WHAT IS REQUIRED: Below is a set of entries. Reproduce exactly the lines from the one containing "2016年 (1133, 833)" through the end, both included.

Excerpts from a dataset:

/---

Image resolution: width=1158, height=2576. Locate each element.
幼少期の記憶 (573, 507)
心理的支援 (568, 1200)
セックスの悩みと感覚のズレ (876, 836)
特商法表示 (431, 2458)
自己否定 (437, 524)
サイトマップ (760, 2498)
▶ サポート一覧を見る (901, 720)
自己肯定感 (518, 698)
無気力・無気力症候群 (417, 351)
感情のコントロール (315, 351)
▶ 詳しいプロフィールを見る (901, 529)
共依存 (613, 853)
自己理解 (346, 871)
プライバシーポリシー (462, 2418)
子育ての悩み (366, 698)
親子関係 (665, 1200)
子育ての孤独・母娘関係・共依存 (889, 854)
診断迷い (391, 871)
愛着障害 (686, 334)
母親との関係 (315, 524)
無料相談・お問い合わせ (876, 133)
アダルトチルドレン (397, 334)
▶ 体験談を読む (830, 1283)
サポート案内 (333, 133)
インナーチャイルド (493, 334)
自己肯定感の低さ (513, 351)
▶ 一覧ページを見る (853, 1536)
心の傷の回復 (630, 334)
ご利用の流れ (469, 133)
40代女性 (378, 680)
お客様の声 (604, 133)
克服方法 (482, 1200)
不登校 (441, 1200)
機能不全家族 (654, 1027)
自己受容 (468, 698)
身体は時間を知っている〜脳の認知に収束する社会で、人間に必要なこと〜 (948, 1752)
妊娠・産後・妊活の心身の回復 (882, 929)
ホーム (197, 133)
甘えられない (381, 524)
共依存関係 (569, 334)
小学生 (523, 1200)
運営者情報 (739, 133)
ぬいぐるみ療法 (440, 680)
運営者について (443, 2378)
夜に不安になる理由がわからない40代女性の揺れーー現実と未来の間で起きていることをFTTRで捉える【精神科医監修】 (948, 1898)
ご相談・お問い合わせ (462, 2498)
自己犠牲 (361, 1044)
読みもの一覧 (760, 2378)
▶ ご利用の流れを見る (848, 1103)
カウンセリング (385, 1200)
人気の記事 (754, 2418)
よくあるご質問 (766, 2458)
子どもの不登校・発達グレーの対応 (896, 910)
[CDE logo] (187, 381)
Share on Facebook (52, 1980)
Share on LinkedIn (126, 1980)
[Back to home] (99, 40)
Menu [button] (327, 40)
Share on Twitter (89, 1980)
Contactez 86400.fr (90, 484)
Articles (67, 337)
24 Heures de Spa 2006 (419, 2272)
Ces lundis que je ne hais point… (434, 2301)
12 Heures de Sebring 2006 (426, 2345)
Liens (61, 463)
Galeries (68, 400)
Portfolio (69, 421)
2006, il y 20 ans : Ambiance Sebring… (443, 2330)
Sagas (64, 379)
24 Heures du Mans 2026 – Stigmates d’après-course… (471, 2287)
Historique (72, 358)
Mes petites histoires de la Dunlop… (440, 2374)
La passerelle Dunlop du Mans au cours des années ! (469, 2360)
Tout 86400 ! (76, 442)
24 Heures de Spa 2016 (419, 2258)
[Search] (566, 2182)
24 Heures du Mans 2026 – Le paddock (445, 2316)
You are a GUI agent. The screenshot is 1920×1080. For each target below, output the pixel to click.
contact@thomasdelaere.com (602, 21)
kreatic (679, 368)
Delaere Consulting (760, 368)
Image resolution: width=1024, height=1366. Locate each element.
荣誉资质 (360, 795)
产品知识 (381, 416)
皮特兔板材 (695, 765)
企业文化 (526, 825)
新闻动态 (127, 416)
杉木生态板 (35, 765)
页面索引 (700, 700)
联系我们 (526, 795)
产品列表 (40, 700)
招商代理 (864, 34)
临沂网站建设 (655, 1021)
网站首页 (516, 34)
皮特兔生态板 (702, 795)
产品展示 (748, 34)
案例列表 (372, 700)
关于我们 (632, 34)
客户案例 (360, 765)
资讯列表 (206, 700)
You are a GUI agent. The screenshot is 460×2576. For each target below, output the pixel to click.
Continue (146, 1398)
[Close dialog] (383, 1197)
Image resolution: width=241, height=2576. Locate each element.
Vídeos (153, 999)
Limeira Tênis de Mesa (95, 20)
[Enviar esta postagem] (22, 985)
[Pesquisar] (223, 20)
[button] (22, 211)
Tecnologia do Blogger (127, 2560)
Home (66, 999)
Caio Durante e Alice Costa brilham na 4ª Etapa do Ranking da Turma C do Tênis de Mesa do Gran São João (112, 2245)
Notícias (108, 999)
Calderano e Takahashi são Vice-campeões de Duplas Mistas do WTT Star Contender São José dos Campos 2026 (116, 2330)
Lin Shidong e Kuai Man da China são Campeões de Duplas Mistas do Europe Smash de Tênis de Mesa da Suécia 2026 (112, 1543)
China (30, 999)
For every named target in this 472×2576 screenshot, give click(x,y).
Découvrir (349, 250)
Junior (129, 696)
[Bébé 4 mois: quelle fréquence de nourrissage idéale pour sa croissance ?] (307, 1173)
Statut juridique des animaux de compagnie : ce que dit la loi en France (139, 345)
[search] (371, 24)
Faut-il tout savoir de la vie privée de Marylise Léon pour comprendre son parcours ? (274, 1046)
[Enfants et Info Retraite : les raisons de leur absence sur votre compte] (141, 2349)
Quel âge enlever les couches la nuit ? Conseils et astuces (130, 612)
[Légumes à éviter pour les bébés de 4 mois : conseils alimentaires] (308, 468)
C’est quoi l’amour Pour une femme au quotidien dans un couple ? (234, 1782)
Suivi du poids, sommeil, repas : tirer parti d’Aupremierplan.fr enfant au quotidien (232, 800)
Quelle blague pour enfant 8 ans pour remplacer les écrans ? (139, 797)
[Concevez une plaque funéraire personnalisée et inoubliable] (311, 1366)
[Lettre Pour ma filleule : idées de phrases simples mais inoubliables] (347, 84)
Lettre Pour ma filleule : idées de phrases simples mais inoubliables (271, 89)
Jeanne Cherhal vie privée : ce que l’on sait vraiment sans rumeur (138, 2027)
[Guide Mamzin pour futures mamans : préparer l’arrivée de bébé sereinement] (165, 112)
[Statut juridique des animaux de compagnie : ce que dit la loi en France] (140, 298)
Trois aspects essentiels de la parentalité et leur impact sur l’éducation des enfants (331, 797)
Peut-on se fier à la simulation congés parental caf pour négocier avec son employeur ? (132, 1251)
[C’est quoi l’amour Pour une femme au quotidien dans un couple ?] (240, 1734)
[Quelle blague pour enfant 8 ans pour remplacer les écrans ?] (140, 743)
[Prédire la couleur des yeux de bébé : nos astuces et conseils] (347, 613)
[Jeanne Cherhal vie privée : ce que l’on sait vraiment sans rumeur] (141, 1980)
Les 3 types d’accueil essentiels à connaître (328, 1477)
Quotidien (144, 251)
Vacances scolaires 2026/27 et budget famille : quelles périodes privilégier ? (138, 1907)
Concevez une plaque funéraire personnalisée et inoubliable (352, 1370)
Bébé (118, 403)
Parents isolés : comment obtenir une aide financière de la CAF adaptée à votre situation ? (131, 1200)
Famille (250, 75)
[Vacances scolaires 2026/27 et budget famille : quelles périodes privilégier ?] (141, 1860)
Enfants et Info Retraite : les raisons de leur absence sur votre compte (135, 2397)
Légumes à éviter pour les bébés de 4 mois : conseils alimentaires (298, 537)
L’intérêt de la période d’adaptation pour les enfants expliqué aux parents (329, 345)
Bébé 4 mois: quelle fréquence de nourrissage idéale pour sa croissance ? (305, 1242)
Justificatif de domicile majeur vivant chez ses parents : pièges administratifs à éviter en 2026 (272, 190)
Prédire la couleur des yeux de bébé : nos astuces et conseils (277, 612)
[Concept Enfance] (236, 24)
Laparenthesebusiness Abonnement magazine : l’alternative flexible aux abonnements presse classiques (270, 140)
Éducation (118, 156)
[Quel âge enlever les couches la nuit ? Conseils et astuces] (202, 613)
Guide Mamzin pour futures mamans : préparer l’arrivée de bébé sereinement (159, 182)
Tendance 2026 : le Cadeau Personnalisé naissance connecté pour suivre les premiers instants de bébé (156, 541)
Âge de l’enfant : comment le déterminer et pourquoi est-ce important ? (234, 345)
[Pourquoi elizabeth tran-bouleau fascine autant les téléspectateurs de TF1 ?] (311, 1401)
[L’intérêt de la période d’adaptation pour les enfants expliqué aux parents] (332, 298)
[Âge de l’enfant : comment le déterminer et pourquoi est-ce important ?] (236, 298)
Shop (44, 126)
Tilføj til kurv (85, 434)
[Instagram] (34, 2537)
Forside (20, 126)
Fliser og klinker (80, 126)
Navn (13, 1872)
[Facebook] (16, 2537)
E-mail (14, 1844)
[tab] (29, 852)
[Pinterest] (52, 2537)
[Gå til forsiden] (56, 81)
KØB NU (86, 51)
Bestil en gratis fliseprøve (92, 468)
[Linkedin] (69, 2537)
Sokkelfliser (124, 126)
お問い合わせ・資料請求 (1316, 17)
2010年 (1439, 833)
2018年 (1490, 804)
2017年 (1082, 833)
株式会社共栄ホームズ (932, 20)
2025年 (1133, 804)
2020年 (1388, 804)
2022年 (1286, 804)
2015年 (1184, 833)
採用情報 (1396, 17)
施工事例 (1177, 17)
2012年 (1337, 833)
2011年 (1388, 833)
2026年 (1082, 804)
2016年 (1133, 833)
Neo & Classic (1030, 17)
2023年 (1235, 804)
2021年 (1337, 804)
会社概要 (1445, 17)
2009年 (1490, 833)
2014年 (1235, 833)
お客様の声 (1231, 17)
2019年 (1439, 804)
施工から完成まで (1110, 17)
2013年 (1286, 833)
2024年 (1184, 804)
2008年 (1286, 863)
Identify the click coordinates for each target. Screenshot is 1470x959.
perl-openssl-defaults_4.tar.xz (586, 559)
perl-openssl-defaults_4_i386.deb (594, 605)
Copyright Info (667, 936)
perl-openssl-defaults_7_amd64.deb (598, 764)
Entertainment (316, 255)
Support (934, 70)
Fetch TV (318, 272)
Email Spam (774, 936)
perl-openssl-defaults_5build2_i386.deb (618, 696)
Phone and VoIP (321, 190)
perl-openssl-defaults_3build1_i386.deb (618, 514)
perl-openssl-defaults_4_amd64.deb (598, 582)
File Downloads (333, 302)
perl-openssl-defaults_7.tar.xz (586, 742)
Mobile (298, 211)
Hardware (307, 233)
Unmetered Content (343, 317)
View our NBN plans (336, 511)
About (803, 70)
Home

\---

EXERCISE ANSWER:
2016年 (1133, 833)
Neo & Classic (1030, 17)
2023年 (1235, 804)
2021年 (1337, 804)
会社概要 (1445, 17)
2009年 (1490, 833)
2014年 (1235, 833)
お客様の声 (1231, 17)
2019年 (1439, 804)
施工から完成まで (1110, 17)
2013年 (1286, 833)
2024年 (1184, 804)
2008年 (1286, 863)
Identify the click coordinates for each target. Screenshot is 1470x959.
perl-openssl-defaults_4.tar.xz (586, 559)
perl-openssl-defaults_4_i386.deb (594, 605)
Copyright Info (667, 936)
perl-openssl-defaults_7_amd64.deb (598, 764)
Entertainment (316, 255)
Support (934, 70)
Fetch TV (318, 272)
Email Spam (774, 936)
perl-openssl-defaults_5build2_i386.deb (618, 696)
Phone and VoIP (321, 190)
perl-openssl-defaults_3build1_i386.deb (618, 514)
perl-openssl-defaults_4_amd64.deb (598, 582)
File Downloads (333, 302)
perl-openssl-defaults_7.tar.xz (586, 742)
Mobile (298, 211)
Hardware (307, 233)
Unmetered Content (343, 317)
View our NBN plans (336, 511)
About (803, 70)
Home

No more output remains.